Sarah Deer, a University of Kansas professor, author of a book on sexual violence in Indian Country and member of the Muscogee (Creek) Nation, says Native women have long been considered disposable and that's "made us more of a target, particularly for the women who have addiction issues, PTSD and other kinds of maladies."

That attitude permeates reservations where tribal police are frequently stretched thin and lack training and families complain officers can be slow to respond, telling them their loved ones will eventually return.

U.S. Sen. Heidi Heitkamp is trying to address these problems with "Savanna's Act," named after Savanna LaFontaine-Greywind, 22, who was murdered in North Dakota in 2017 while eight months pregnant. Neighbors cut her baby girl from her womb. The child survived. A woman pleaded guilty, and her boyfriend awaits trial.

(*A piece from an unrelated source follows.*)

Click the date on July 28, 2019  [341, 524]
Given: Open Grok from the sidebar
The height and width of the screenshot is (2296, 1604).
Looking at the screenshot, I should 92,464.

The bill proposed by Heitkamp, a North Dakota Democrat, aims to improve tribal access to federal crime information databases. It would also require the Department of Justice to develop a protocol to respond to cases of missing and murdered Native Americans.

Lawmakers in a few states also are responding with measures that aim to get a better handle on the magnitude of the problem. A 2016 federal stud y found more than 80 percent of Native women experience violence in their lives.

For the Blackfeet Nation, which has seen cases of domestic abuse and murder, Ashley's disappearance is just the latest trauma.

Posters of her are scattered around town, showing a fresh-faced woman flashing the peace sign.

Kimberly remembers her sister as funny and feisty, the keeper of the family photo albums who always carried a camera. She learned to ride a horse before a bike and liked to whip up giant breakfasts of biscuits and gravy.

The Bureau of Indian Affairs, working with the tribal police, headed up an initial investigation. BIA spokeswoman Nedra Darling says 55 people were interviewed and 38 searches conducted and there are persons of interest. The FBI took charge in January after a lead took investigators off the reservation into another state, Darling adds. The FBI declined comment. A $10,000 reward is being offered.

One recent weekend at the annual North American Indian Days in Browning, Ashley's family marched in a parade with a red banner honoring missing and murdered indigenous women.

They wore T-shirts with an image of Ashley, her long hair blowing in the wind, and the words: "We will never give up."